According to the Bureau, the majority of debit card overdraft fees are incurred on transactions of $24 or less and repaid within three days. “Put in lending terms, if a consumer borrowed $24 for three days and paid the median overdraft fee of $34, such a loan would carry a 17,000 percent APR,” the CFPB said.
In its report “Data Point: Checking account overdraft,” the CFPB gives a summary of the data it reviewed from a set of large banks under its supervision, which it said reflected “a significant portion of U.S. consumer checking accounts.” The report focuses on accounts that have affirmatively opted in to overdraft protection on ATM and onetime debit card transactions pursuant to the 2010 revisions to 2010’s Regulation E.
“Today’s study raises concerns that despite these recent changes, a small number of consumers are paying large amounts for overdraft, often for advances of small amounts of money for short periods of time,” the Bureau said. “Today’s report finds that among the banks in the study, overdraft and NSF [non-sufficient fund] fees represent more than half of the fee income on consumer checking accounts.”

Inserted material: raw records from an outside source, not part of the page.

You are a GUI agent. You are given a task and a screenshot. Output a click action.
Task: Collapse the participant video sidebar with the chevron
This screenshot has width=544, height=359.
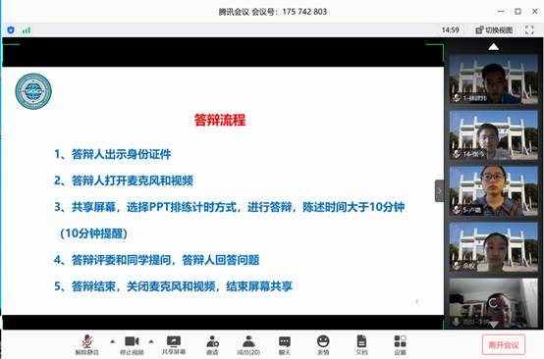(439, 190)
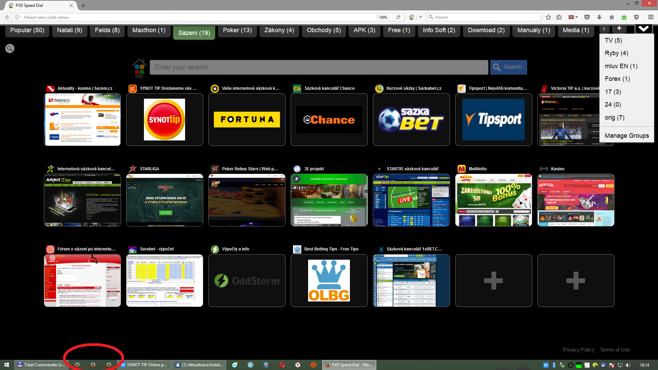Click the uBlock shield icon
The width and height of the screenshot is (658, 370).
(x=636, y=17)

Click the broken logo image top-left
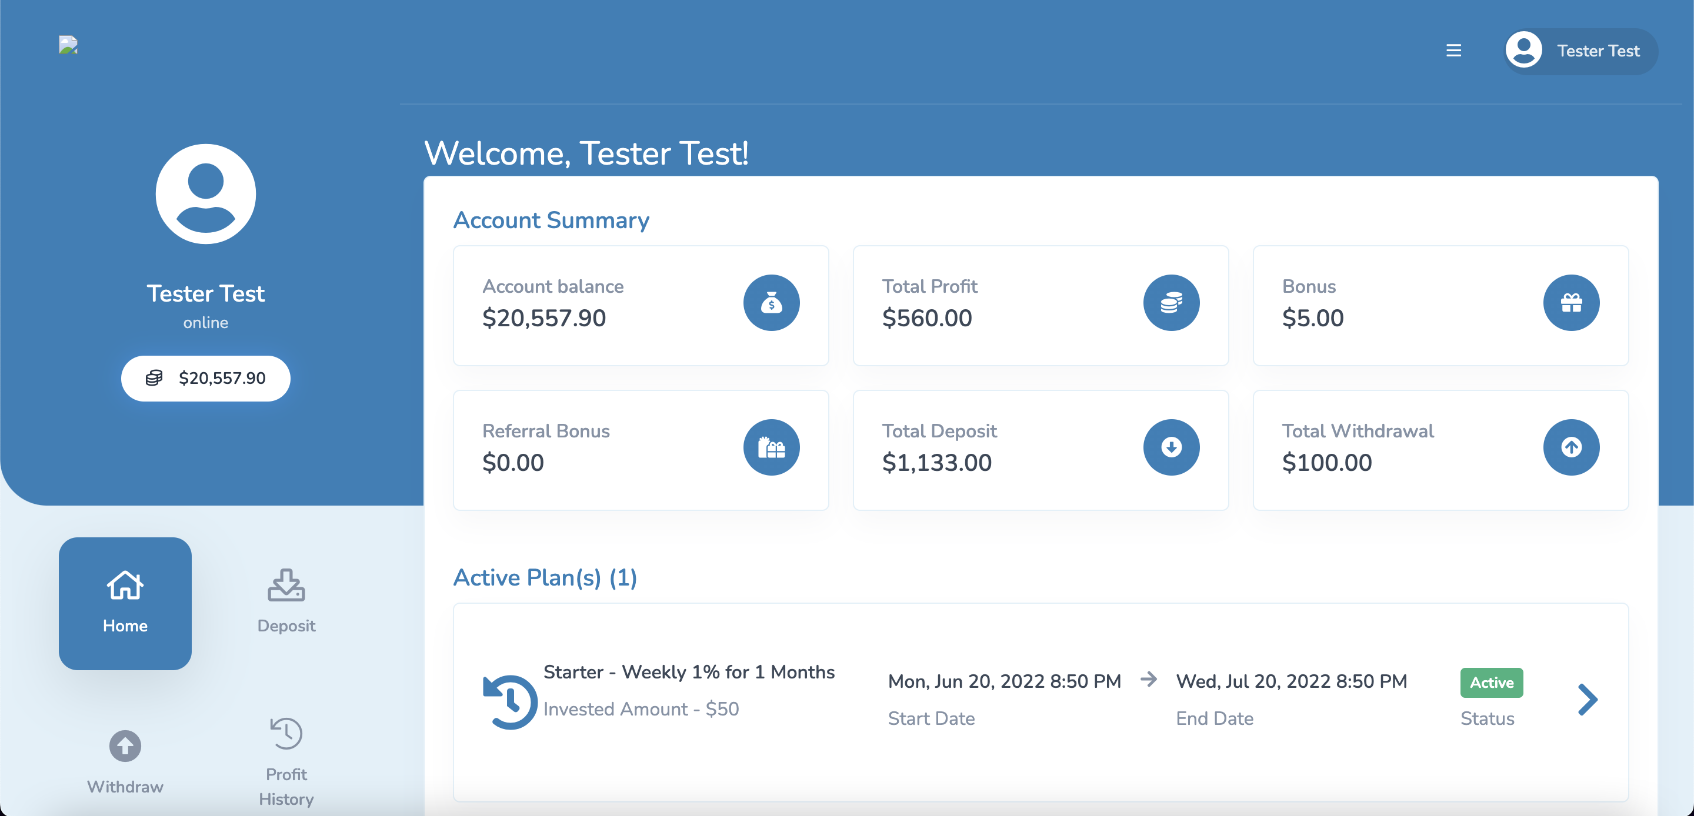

The Bureau noted that the increased use of debit cards plays an important factor when considering overdrafts, as it is the most common way consumers access money in their accounts. The study found that consumers use their debit cards for purchases about 17 times each month, while consumer checkwriting and automatic bill payments each average only about 3 times per month. The wide use of debit cards can mean more fees for those who opt in for overdraft service.
Other findings from the report include that the majority of overdraft fees (almost 75 percent) are paid by around just 8 percent of customers. Consumers who opt in for overdraft fee service are paying significantly more for their checking accounts than non-opted-in accounts. On average, opted-in accounts pay almost $260 per year in overdrafts and NSF fees compared to just over $35 for non-opted-in accounts.
Transactions triggering overdraft fees are generally “quite small,” the CFPB wrote. For all types of transactions, the median amount leading to an overdraft fee is $50; for overdrafts created by debit cards, that amount is reduced to just $24. Seventy-six percent of consumers bring their accounts positive within one week, the report found, with more than half becoming positive within three days.
The Bureau said the propensity to overdraft generally declines with age and that consumers who opt in for overdraft protection are three times more likely to have more than 10 overdrafts per year than accounts that have not opted in, noting that “disentangling the causal nature” of the relationship between opt-in status and overdrafting requires further analysis.
To read the report, click here.
Why it matters: Could banks be facing additional regulation for overdrafts created by ATM and onetime debit card transactions? In its 2014 rulemaking agenda issued earlier this year, the CFPB targeted February 2015 for “prerule activities” relating to overdrafts. The new report, combined with a report last year, seems to indicate that additional regulation is a strong possibility. Further studies “on how overdraft works and how it is affecting consumers” are planned, the Bureau said, adding that it is “weighing what consumer protections are necessary for overdraft and related services.”